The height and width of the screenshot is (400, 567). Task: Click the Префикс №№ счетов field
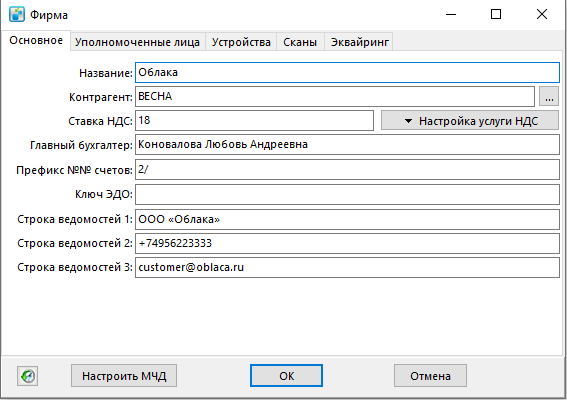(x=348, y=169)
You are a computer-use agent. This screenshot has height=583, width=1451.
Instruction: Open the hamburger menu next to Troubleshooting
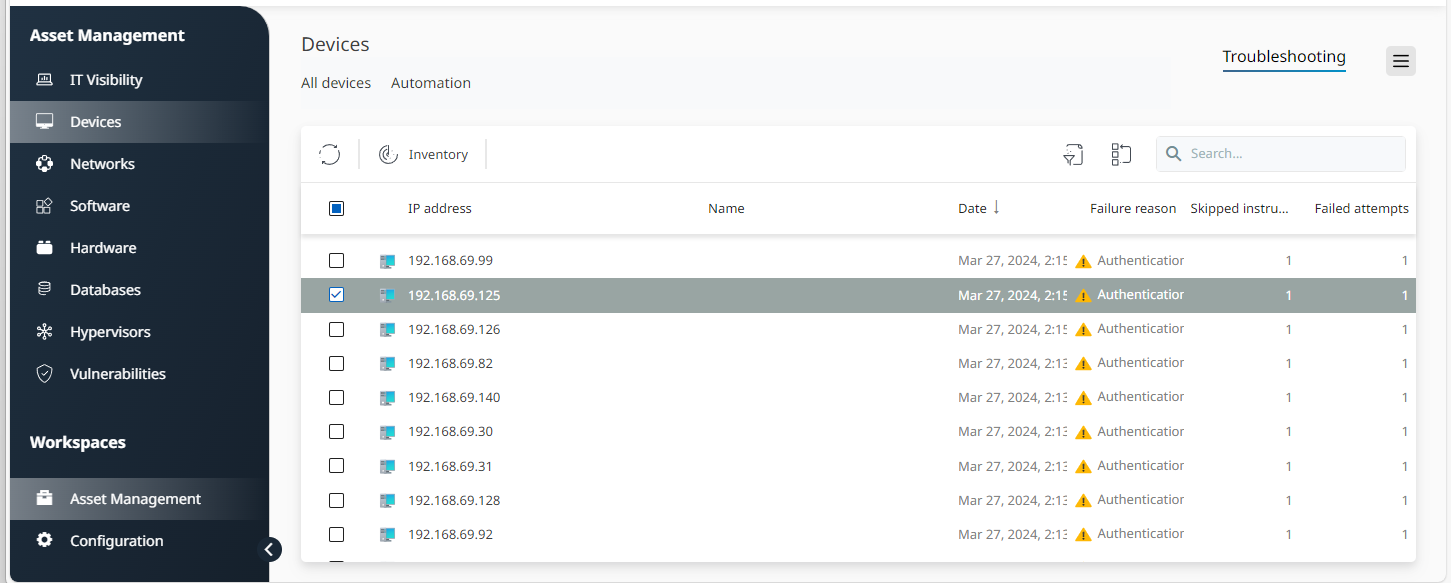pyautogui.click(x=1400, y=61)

# # #

Write out the records once more, exactly as they stand, with no images.

The height and width of the screenshot is (400, 567). Task: Click the Префикс №№ счетов field
(x=348, y=169)
You are a computer-use agent. This screenshot has height=583, width=1451.
Instruction: Open the hamburger menu next to Troubleshooting
pyautogui.click(x=1400, y=61)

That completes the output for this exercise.